### WHAT TO PRODUCE
In the material below, some lines carry "agent". Copy each such line.

### PROVIDED ENTRIES
========================================================================

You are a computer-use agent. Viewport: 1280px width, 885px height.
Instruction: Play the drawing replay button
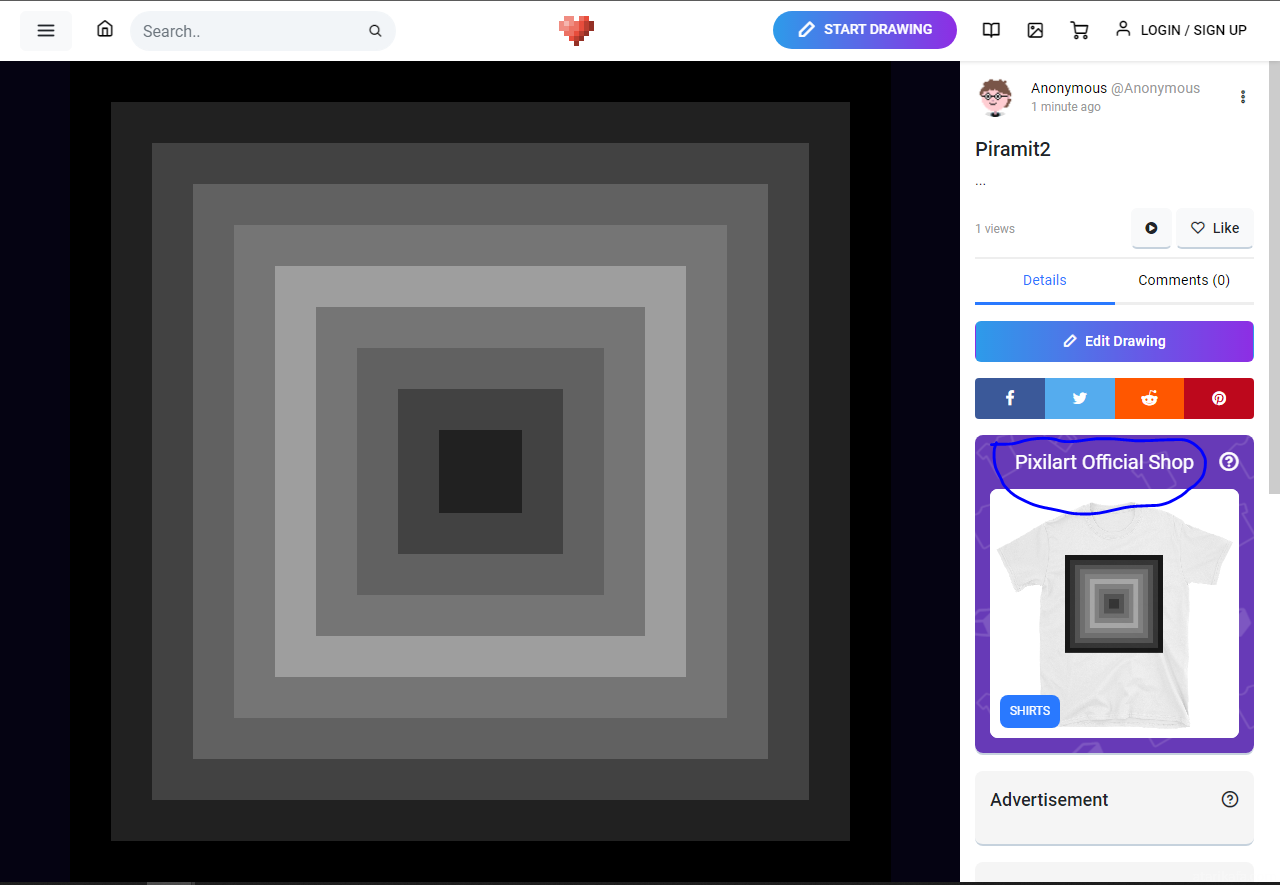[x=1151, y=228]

========================================================================

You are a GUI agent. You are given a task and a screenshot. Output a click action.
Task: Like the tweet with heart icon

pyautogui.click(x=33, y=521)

========================================================================

### SOLUTION TO THE PROBLEM
You are a computer-use agent. Viewport: 1280px width, 885px height.
You are a GUI agent. You are given a task and a screenshot. Output a click action.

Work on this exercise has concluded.